円柱野郎

前田建設ファンタジー営業部の円柱野郎のネタバレレビュー・内容・結末

3.5

このレビューはネタバレを含みます

空想世界の建造物を受注し建設したらどうなるか、前田建設の有志によって立ち上げられたウェブサイト企画を原作にした会社コメディ。

現在の建築技術で行うとどうなるかという考え方はピラミッドや仁徳天皇陵みたいな実在の建造物で話題になることはあるけど、これを空想世界の産物に対して一企業の企画として行っているところがユニークで面白い。
だからこそ話題にもなるわけだけど、そういう意味では広報企画としてはポジティブな影響力があって成功だよね。
本作はそんな話の映画化という話ですが、まあさすがにその企画会議をドキュメンタリーチックにやっても盛り上がらないので、あくまで会社コメディとして騒々しく描いている感じ。

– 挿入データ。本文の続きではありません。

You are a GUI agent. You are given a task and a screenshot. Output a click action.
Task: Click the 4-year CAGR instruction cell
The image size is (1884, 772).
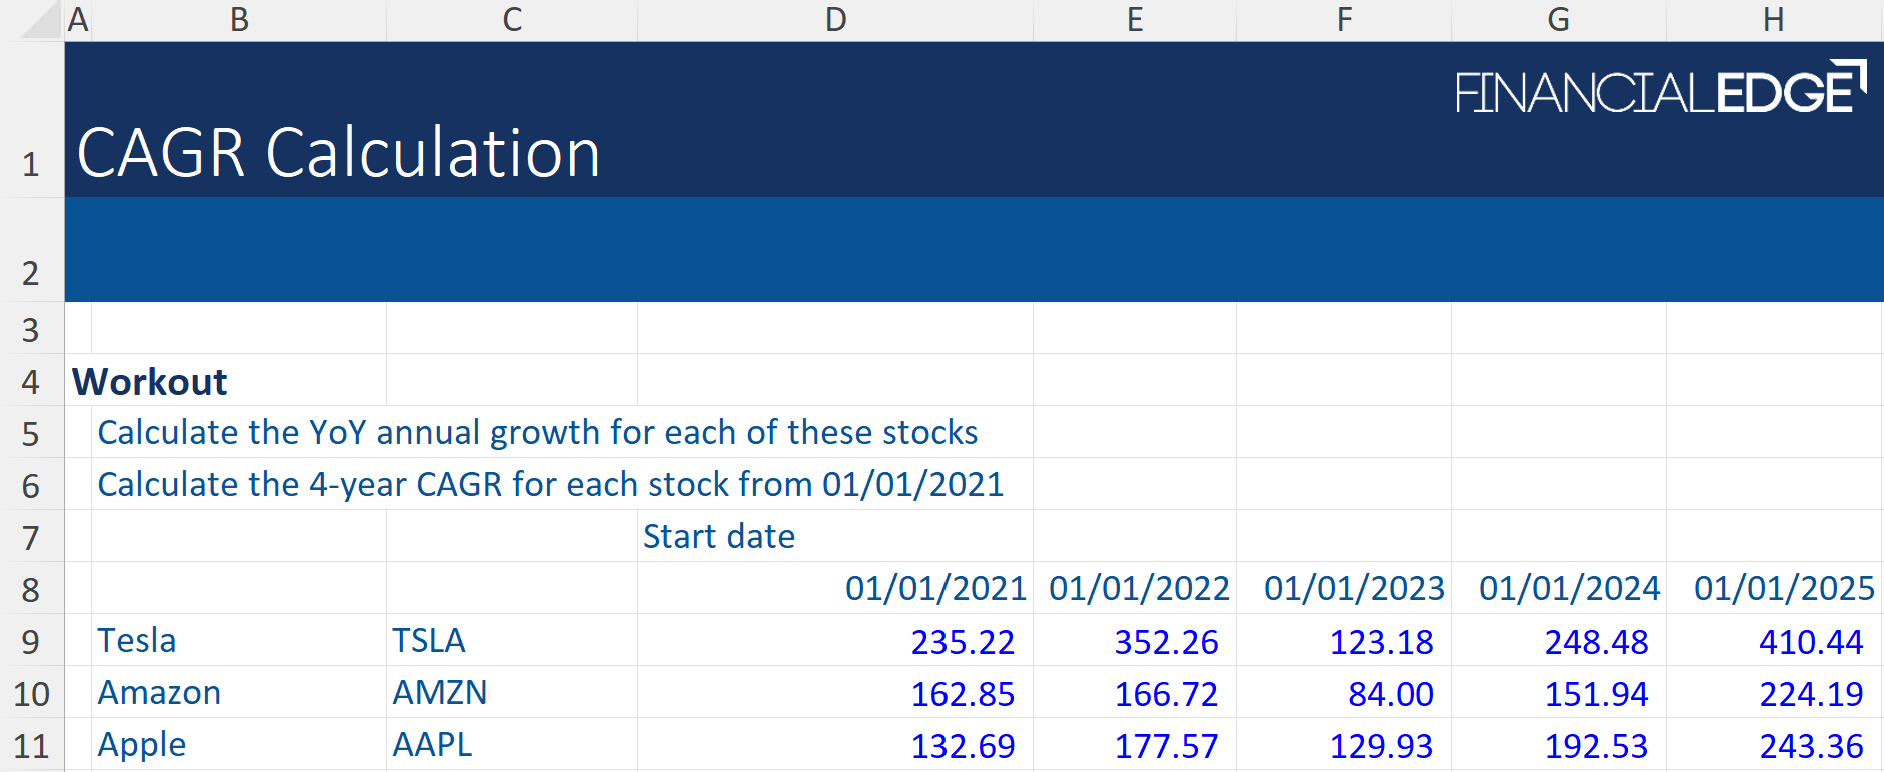[550, 484]
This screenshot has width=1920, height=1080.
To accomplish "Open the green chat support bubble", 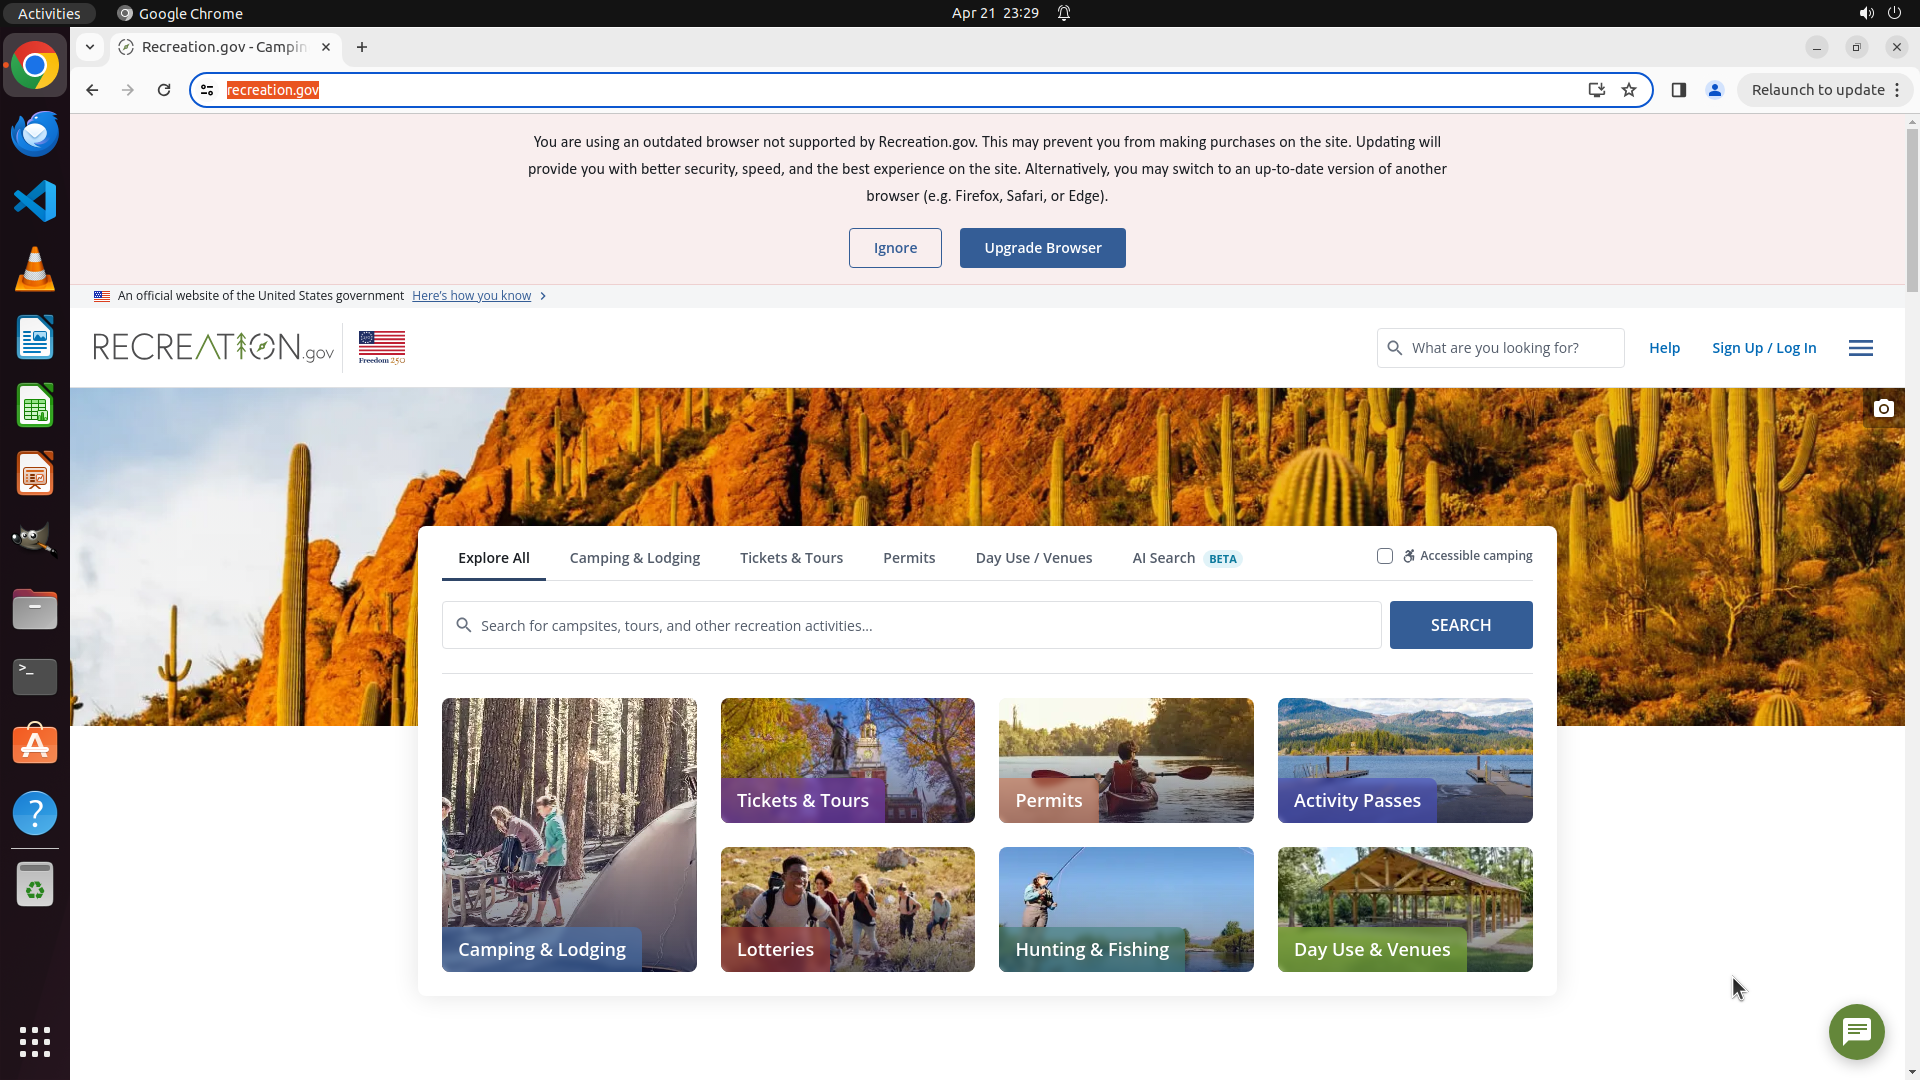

企画を立ち上げるアサガワは大声を出しながら人を巻き込んでいくタイプでかなりウザったい(苦笑)
しかし演じる小木博明は結構はまり役だったとは思う。
ふつうは、“当初ウザったかった人物が実は裏で奔走していて、メンバーはそれに感化されて一致団結していく…”みたいな展開がベタなんだけど、この人物は最初から最後まであんまり印象は変わらないw
当初乗り気ではなかったメンバがこの企画にのめりこんでいく経緯がそういう“一個人への感化”ではなくて、あくまで方式・掘削・技術といった建設の“創意工夫の魅力”にハマっていったという展開が本作の良いところだと思う。
それによって全員アサガワと同じ地平(?)に並んだのだw

そういう建設PV的な目線で観れば面白い映画だとは思う。
ただ個人的には妙にテンションの高い会話劇に置いていかれる場面もあったというか、全体的にマンガチックな演出というところも良し悪しに感じるところがあったのも事実。
映画的にどう盛り上げるか腐心した面も感じられるけど、マンガチックになったがために嘘くさいというジレンマもあって、その辺へんは難しいところだなとも思った。

個人的に気に入っているところは、技術的な実現方式のアイデアに行き詰まり外部へ持ちかけたところ協力を申し出た企業が、いずれも真剣にマジンガーZの世界観を共有している場面。
熱いよなー。
濱田マリが真剣な顔で言う「(設計に)1年半、それまでDr.ヘルは待ってくれるやろか」、良いわw

一方で気になったのは導入部分での「マジンガーZ」に関する会話。
「マジンガーZ」を知らない人向けへの説明台詞だというのは理解するとしても、冒頭で「『スパロボ』でマジンガーは知ってます」と言っていた人物がパイルダーを知らないと言うのはいくら何でも適当過ぎる。
そこは違う人物に台詞をあてるべきだったんじゃないかねえ…。

あとは、ラストでデスラーが登場したシーンが実写(コスプレ)だったけど、どうせならそこもアニメにすべきだったかなとは思った。
弓教授に甲児やさやかも(画面ないとはいえ)アニメで登場していたのだから。